Convert the entries from the line that contains "application (279, 1270)" through the end of the entries, inclusive, into a JSON list of strings with one string per line, leaving out blank lines.

start

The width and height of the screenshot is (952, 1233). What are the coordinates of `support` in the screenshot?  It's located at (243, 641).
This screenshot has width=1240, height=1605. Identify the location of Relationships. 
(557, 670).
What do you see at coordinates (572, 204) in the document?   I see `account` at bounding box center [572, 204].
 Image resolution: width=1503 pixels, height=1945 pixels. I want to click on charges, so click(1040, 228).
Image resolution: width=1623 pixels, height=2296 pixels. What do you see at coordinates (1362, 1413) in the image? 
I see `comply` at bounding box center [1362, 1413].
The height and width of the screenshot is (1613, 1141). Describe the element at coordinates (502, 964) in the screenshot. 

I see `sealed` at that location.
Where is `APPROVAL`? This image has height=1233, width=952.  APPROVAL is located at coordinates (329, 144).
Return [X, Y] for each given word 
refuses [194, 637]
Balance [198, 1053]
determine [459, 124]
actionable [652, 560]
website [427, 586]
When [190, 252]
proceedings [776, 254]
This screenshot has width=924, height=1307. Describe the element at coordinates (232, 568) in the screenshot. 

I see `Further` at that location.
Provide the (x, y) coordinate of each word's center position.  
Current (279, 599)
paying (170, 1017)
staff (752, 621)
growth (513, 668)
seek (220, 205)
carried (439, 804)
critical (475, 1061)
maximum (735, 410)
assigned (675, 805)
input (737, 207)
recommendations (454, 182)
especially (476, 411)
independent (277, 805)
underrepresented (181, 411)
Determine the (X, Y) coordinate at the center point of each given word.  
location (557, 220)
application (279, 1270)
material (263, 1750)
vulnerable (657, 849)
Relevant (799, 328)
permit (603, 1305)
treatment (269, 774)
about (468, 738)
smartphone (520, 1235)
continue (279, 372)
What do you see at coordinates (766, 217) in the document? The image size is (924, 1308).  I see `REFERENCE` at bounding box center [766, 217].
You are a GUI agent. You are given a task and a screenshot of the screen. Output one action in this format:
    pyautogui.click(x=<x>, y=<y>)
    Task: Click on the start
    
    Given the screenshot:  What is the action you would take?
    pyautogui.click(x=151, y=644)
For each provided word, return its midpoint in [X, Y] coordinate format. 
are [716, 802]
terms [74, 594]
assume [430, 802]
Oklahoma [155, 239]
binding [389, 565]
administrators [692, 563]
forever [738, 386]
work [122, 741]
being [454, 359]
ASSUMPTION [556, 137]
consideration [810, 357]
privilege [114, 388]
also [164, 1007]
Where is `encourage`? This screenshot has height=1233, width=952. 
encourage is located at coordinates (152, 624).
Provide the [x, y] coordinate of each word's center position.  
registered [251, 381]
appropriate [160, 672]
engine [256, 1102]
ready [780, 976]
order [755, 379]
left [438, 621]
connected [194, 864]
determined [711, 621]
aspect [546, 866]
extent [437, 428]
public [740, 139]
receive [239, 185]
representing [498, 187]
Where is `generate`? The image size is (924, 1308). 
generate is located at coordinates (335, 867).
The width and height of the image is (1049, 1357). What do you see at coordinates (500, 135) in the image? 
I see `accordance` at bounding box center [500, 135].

end

▶ **THE RESPONSE**
[
  "application (279, 1270)",
  "material (263, 1750)",
  "vulnerable (657, 849)",
  "Relevant (799, 328)",
  "permit (603, 1305)",
  "treatment (269, 774)",
  "about (468, 738)",
  "smartphone (520, 1235)",
  "continue (279, 372)",
  "What do you see at coordinates (766, 217) in the document? The image size is (924, 1308).  I see `REFERENCE` at bounding box center [766, 217].",
  "You are a GUI agent. You are given a task and a screenshot of the screen. Output one action in this format:",
  "    pyautogui.click(x=<x>, y=<y>)",
  "    Task: Click on the start",
  "    Given the screenshot:  What is the action you would take?",
  "    pyautogui.click(x=151, y=644)",
  "For each provided word, return its midpoint in [X, Y] coordinate format. ",
  "are [716, 802]",
  "terms [74, 594]",
  "assume [430, 802]",
  "Oklahoma [155, 239]",
  "binding [389, 565]",
  "administrators [692, 563]",
  "forever [738, 386]",
  "work [122, 741]",
  "being [454, 359]",
  "ASSUMPTION [556, 137]",
  "consideration [810, 357]",
  "privilege [114, 388]",
  "also [164, 1007]",
  "Where is `encourage`? This screenshot has height=1233, width=952. ",
  "encourage is located at coordinates (152, 624).",
  "Provide the [x, y] coordinate of each word's center position.  ",
  "registered [251, 381]",
  "appropriate [160, 672]",
  "engine [256, 1102]",
  "ready [780, 976]",
  "order [755, 379]",
  "left [438, 621]",
  "connected [194, 864]",
  "determined [711, 621]",
  "aspect [546, 866]",
  "extent [437, 428]",
  "public [740, 139]",
  "receive [239, 185]",
  "representing [498, 187]",
  "Where is `generate`? The image size is (924, 1308). ",
  "generate is located at coordinates (335, 867).",
  "The width and height of the image is (1049, 1357). What do you see at coordinates (500, 135) in the image? ",
  "I see `accordance` at bounding box center [500, 135]."
]